DATA FOR PROCESSING ->
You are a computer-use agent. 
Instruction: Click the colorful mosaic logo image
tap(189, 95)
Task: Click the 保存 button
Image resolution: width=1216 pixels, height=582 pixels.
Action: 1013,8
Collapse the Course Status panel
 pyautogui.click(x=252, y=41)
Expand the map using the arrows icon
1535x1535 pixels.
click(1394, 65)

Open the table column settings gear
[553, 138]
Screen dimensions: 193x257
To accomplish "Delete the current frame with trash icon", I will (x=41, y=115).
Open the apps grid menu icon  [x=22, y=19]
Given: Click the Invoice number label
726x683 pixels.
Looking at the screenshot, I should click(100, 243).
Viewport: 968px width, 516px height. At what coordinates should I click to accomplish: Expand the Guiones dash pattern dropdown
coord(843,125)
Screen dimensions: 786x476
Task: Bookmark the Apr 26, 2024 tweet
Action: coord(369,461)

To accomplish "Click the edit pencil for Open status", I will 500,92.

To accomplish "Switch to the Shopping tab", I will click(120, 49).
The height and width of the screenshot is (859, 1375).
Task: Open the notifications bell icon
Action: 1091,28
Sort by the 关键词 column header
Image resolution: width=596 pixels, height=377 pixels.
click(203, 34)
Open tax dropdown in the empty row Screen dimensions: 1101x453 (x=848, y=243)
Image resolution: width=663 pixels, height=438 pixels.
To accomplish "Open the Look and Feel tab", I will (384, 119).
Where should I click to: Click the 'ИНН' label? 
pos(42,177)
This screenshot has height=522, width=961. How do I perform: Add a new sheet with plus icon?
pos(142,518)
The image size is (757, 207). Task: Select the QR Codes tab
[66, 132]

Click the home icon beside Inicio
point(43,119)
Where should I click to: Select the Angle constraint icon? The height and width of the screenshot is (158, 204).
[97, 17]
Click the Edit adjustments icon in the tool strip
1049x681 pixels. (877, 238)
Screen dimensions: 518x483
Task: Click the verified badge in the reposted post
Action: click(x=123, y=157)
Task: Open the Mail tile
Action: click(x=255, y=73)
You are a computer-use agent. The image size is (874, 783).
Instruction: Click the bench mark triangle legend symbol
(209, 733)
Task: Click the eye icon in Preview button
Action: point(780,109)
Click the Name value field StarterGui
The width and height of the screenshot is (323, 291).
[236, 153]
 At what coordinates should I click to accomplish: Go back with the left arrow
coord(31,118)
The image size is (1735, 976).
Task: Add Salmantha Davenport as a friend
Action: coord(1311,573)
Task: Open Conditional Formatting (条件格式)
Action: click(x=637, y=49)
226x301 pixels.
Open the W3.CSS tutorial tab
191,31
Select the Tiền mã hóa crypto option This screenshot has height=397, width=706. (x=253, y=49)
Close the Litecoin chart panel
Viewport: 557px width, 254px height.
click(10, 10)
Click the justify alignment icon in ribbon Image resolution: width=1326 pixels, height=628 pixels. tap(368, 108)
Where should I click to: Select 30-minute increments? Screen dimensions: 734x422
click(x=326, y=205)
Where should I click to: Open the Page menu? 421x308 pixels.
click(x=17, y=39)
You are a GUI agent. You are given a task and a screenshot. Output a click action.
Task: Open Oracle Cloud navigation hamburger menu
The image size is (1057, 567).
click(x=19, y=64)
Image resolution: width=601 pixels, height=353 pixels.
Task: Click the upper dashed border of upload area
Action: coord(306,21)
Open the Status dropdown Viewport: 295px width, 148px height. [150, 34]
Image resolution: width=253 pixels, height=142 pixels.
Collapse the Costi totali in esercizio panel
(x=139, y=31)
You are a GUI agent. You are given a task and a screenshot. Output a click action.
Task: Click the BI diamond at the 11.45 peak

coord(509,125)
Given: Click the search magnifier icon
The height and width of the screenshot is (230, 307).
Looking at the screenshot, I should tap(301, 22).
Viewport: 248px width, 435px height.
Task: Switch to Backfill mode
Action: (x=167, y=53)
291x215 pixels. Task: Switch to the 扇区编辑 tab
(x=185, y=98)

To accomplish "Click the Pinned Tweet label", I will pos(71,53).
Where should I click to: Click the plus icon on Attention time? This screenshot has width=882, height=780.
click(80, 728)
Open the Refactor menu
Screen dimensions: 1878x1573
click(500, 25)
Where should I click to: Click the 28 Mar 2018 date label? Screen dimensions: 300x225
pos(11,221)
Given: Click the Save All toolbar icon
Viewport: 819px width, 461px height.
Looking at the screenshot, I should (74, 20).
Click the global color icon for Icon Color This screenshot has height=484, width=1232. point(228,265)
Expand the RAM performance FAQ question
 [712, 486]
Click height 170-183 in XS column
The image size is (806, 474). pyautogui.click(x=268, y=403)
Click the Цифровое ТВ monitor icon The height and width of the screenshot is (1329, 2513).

AIM OF THE TASK -> How many lines of the records above contain the word "Collapse", matching case? Reply with the number only.

RESULT OF THIS EXERCISE -> 2